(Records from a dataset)
##########

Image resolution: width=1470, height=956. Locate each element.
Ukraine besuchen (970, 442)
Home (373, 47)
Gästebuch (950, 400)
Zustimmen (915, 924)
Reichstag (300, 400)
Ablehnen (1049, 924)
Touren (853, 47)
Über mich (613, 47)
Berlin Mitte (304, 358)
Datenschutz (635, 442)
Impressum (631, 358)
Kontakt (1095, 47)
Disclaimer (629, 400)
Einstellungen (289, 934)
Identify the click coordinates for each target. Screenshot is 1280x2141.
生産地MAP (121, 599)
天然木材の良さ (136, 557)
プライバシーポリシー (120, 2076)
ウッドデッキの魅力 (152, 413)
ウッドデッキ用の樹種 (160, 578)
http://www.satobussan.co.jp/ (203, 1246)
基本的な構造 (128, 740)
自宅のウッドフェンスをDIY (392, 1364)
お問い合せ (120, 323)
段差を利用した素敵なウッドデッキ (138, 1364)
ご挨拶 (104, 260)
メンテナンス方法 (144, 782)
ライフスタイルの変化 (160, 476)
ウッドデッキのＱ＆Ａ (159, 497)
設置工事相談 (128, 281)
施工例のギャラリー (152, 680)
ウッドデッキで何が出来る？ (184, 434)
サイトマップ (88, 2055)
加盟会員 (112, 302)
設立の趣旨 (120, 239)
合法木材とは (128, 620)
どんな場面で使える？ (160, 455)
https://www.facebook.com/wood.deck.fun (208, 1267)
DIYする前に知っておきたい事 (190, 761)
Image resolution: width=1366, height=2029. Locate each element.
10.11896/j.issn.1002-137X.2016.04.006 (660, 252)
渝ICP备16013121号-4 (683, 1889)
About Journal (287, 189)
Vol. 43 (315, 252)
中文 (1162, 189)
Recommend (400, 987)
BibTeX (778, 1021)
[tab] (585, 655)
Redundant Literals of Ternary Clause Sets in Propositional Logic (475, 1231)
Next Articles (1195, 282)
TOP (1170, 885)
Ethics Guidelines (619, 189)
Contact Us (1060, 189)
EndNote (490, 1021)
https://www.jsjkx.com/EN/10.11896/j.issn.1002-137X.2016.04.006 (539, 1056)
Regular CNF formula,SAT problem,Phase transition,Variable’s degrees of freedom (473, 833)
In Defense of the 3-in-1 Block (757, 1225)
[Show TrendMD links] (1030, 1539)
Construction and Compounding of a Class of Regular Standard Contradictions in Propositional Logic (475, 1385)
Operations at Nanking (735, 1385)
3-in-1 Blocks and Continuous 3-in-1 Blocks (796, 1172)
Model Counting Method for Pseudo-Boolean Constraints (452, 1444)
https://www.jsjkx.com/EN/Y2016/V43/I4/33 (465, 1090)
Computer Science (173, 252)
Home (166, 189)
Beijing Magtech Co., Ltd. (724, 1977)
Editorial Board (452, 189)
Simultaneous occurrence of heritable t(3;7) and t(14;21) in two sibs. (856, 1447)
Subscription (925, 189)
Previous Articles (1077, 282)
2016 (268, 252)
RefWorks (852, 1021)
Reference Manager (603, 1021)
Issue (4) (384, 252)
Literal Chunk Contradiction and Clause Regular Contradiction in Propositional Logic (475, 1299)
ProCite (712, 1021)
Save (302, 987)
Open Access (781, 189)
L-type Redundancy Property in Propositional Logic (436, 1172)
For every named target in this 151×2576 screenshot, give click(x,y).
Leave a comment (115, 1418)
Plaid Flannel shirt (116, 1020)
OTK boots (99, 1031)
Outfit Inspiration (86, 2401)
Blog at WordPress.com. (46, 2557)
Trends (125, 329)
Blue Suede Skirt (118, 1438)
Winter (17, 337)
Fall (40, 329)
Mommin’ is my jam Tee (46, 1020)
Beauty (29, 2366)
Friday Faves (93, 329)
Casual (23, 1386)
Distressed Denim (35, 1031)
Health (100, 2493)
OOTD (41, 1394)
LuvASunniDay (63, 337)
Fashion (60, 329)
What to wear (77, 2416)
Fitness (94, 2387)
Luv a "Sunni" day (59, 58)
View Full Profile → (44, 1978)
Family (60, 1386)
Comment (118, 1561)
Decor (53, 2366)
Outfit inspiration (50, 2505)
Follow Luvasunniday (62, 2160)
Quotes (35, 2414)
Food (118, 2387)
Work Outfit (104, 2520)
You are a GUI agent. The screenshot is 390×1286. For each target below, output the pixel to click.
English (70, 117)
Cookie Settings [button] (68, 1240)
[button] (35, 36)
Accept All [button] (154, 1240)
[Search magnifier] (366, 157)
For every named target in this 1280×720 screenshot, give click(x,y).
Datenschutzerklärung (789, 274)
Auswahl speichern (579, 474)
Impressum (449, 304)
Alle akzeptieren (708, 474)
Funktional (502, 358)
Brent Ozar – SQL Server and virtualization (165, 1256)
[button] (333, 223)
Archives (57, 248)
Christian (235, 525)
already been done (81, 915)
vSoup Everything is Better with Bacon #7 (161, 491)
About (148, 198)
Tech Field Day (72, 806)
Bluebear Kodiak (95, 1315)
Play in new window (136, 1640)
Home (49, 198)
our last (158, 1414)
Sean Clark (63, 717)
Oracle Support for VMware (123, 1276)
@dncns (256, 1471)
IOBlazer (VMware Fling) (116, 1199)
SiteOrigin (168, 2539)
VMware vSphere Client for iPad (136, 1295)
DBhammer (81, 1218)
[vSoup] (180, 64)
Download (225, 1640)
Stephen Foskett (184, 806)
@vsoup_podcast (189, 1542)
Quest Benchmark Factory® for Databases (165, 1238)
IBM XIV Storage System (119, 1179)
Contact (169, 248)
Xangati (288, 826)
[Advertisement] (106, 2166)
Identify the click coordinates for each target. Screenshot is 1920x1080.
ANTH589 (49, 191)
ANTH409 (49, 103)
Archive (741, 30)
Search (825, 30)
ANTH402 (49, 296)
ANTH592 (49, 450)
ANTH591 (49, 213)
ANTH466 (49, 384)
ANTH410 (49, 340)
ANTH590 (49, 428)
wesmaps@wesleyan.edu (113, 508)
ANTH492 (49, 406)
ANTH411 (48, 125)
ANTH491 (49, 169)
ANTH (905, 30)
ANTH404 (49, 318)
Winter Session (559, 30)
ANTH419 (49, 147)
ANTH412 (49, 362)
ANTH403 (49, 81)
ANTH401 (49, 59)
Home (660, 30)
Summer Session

##########

What to produce: Beginning at the line above with "Download (225, 1640)" and finishing at the line with "Search (825, 30)", return each line exactly and return nothing else.

Reply to the task:
Download (225, 1640)
Stephen Foskett (184, 806)
@vsoup_podcast (189, 1542)
Quest Benchmark Factory® for Databases (165, 1238)
IBM XIV Storage System (119, 1179)
Contact (169, 248)
Xangati (288, 826)
[Advertisement] (106, 2166)
Identify the click coordinates for each target. Screenshot is 1920x1080.
ANTH589 (49, 191)
ANTH409 (49, 103)
Archive (741, 30)
Search (825, 30)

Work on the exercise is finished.